- [PROBLEM SET]:
(a) Transcribe a portion of the unclaimed property article word for word, beginning at the words "Once people find" and stopping after "up some money.".
(b) For each statement below, say yes or no according to the unclaimed property article, and quote the exact words of the article that decide it. (i) Unclaimed property includes real estate. (ii) About $44.3 million was returned to Hoosiers last year. (iii) Brookelynn Guthrie found money owed to her.

READING PASSAGE below:

SELLERSBURG —
In just a few clicks, Susan Priest found bank accounts she forgot she had opened.
While the $25 plus interest in the two accounts she started for her grandchildren won’t put them through college, it was an exciting discovery, she said.
“I probably would have never looked,” she said. “I had forgot that I had even done it.”
Priest found the money as part of an event held by Attorney General Greg Zoeller to explain the state’s unclaimed property program and search options at Ivy Tech Community College on Wednesday.
Showing people how to find unclaimed property is the most fun part about being attorney general, Zoeller said, and it allows him to help citizens in a different way.
“I have a mission to serve individuals,” he said. “It’s an effort to return funds to the rightful owners.”
Unclaimed property includes investment earnings, insurance proceeds and benefits, wages and money from bank accounts. It does not include real estate, abandoned vehicles or other such items.
There is about $4 million in claimable property from Clark County and about $2.76 million from Floyd County. In total, there is $350 million in unclaimed property statewide.
Once people find property, they fill out a mail-in form to claim the money. About $44.3 million was returned to Hoosiers last year.
Zoeller also used the visit to roll out an Indiana Unclaimed mobile app that he said will spread awareness about the program to tech-savvy users and hopefully encourage them to look for themselves and others.
He said it will hopefully increase the return rate.
“If I can get it to spread virally, it can help me do my job,” he said.
Lenae Kavanaugh found dividends owed to her in-laws totaling about $80. She said she never knew the search was available and was glad to both learn about it and turn up some money.
“The more people know about it, the more apt they are to look,” she said.
Brookelynn Guthrie didn’t strike gold, but she said she would tell her friends about the site.
“It doesn’t cost anything to look,” she said.
Zoeller said he always reminds people to search the database not only for themselves, but for others.
“In Indiana, we’re Hoosiers,” he said, “and Hoosiers are very friendly, so we make sure we find money for our neighbors.”

End of READING PASSAGE.
SUPPLIED ENTRIES below:

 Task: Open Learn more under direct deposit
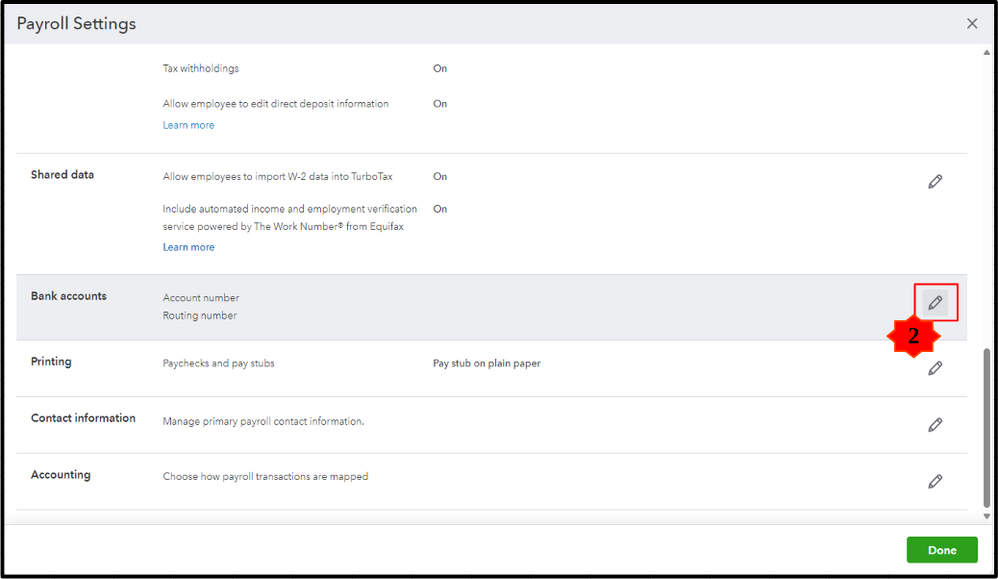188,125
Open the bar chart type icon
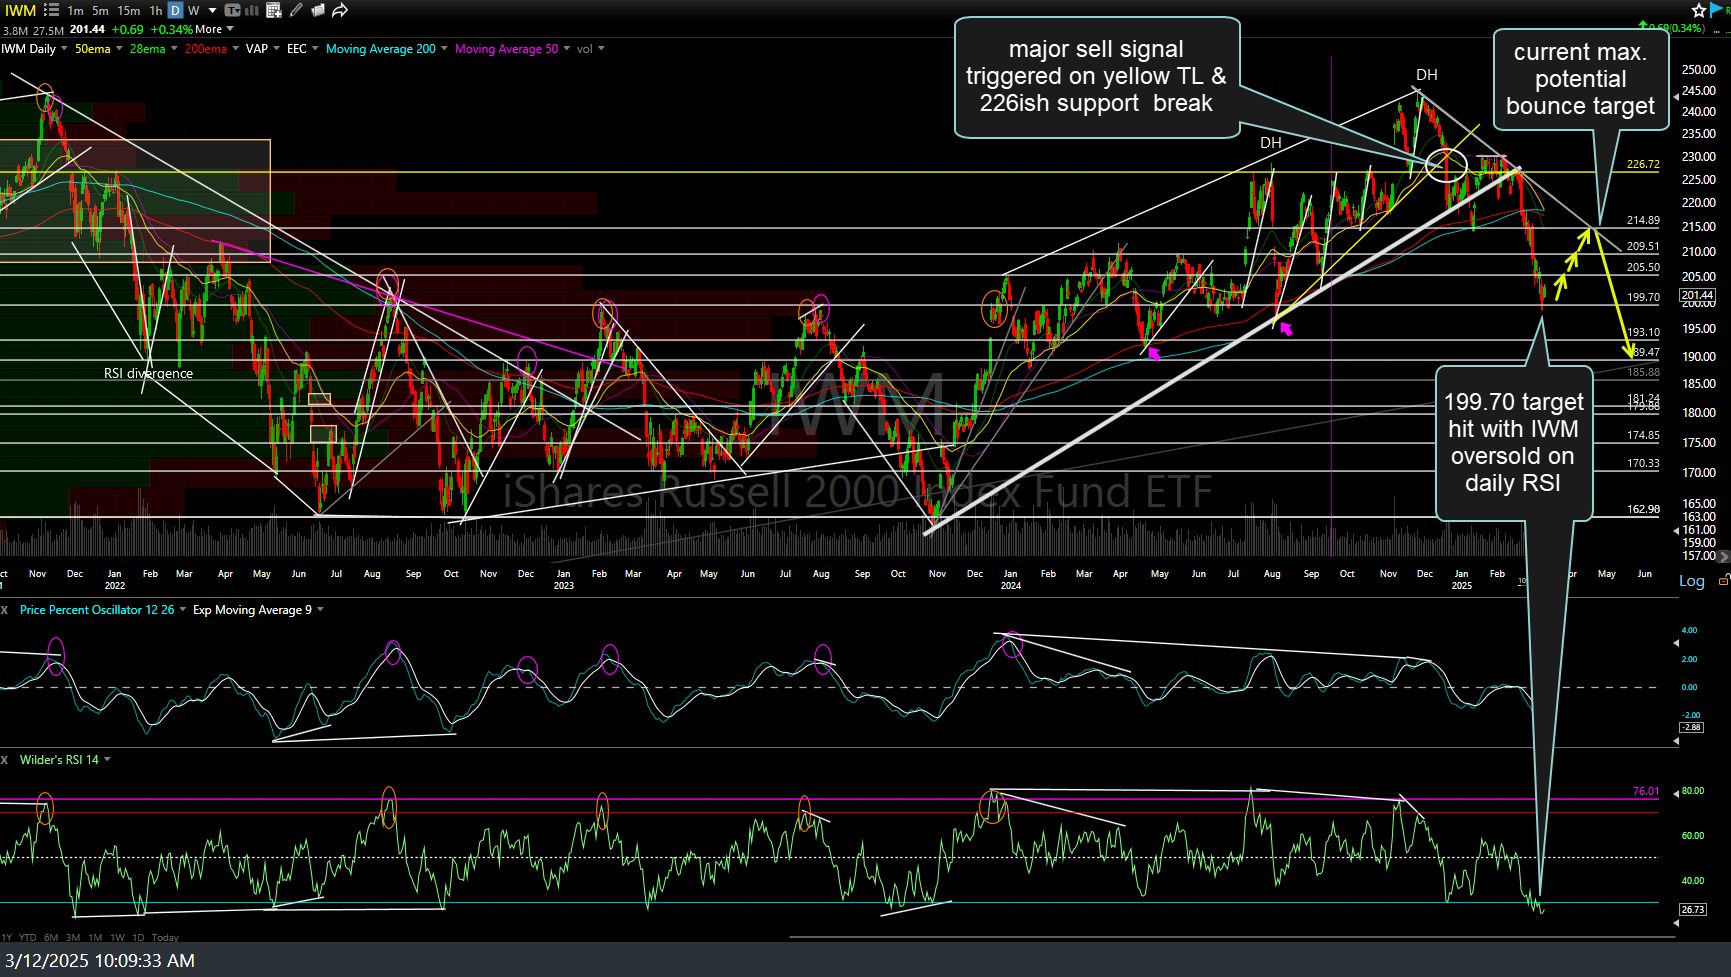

End of SUPPLIED ENTRIES.
SUPPLIED ENTRIES below:

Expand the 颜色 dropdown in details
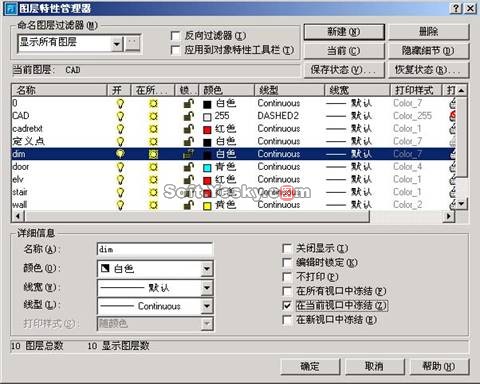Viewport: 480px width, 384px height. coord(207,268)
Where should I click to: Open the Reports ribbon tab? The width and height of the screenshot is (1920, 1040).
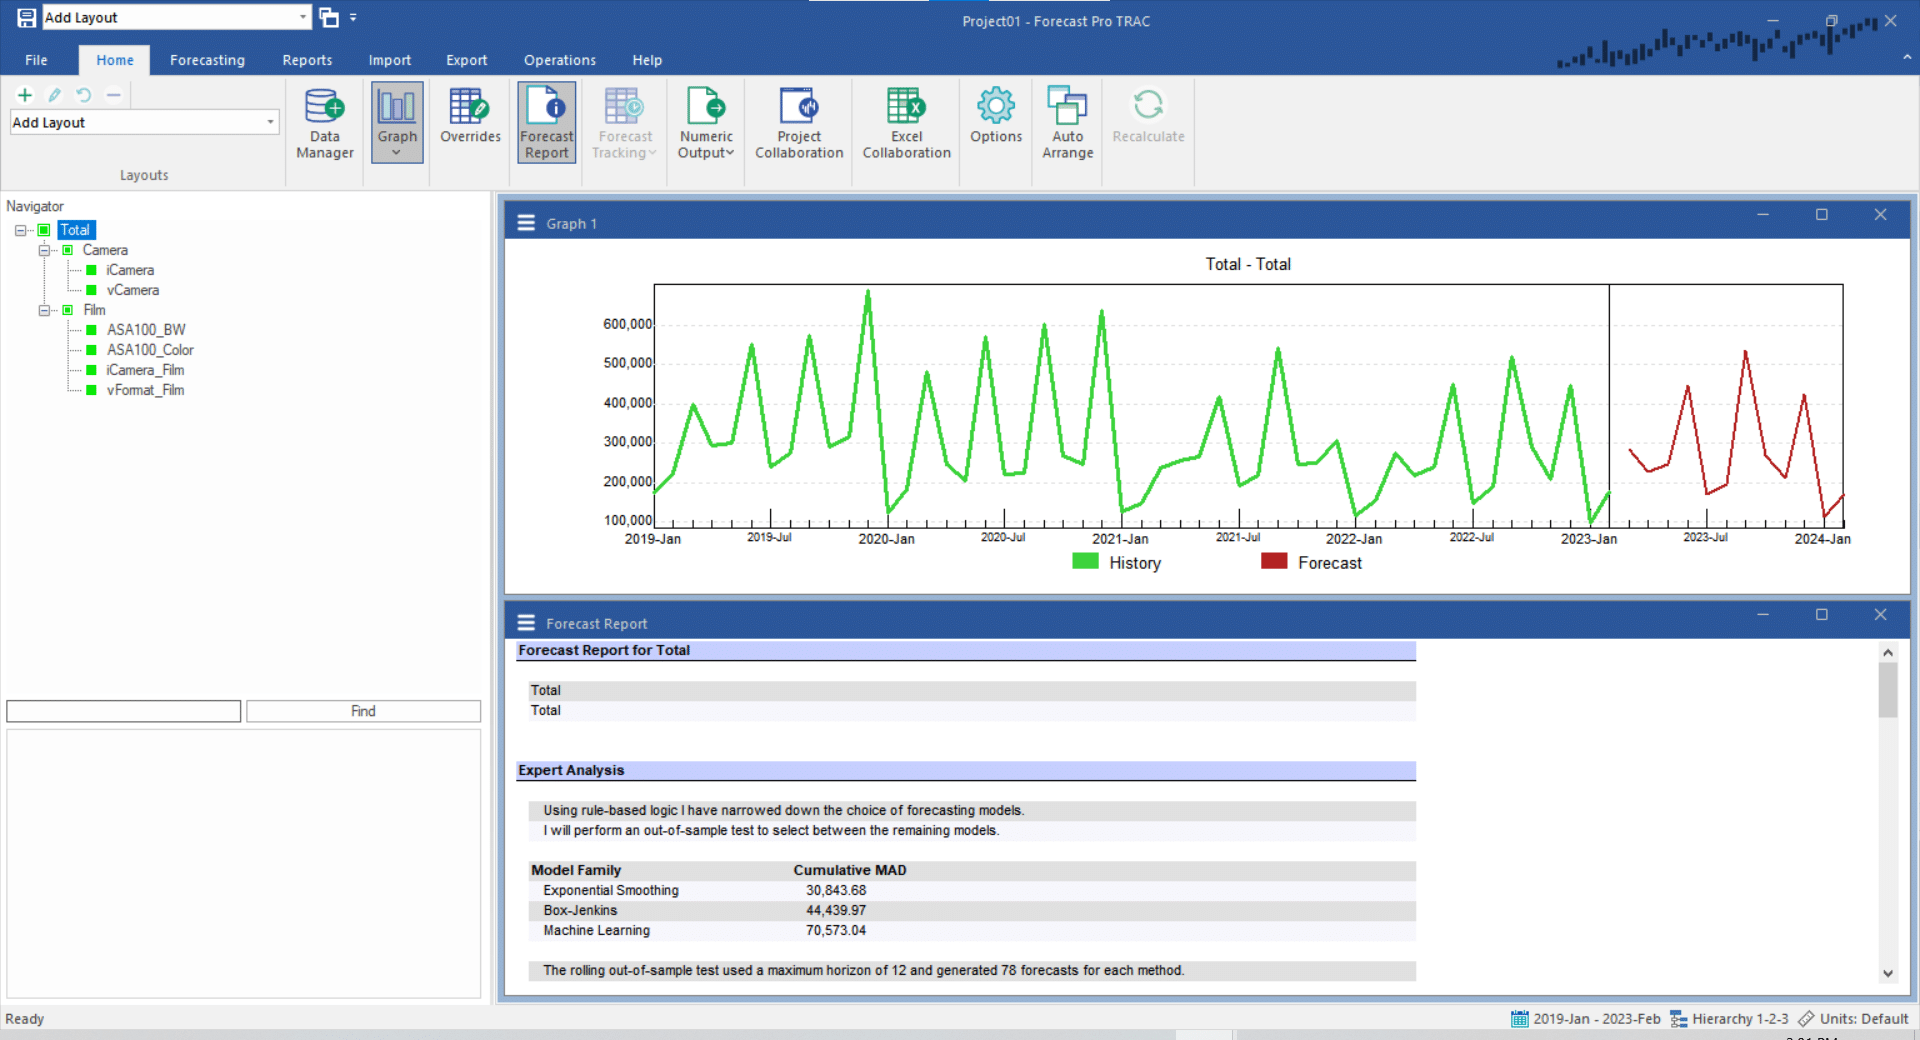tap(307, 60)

End of SUPPLIED ENTRIES.

- [TASK-BY-TASK ANSWERS]:
(a)
Once people find property, they fill out a mail-in form to claim the money. About $44.3 million was returned to Hoosiers last year.
Zoeller also used the visit to roll out an Indiana Unclaimed mobile app that he said will spread awareness about the program to tech-savvy users and hopefully encourage them to look for themselves and others.
He said it will hopefully increase the return rate.
“If I can get it to spread virally, it can help me do my job,” he said.
Lenae Kavanaugh found dividends owed to her in-laws totaling about $80. She said she never knew the search was available and was glad to both learn about it and turn up some money.

(b)
(i) No: "It does not include real estate, abandoned vehicles or other such items."
(ii) Yes: "About $44.3 million was returned to Hoosiers last year."
(iii) No: "Brookelynn Guthrie didn’t strike gold"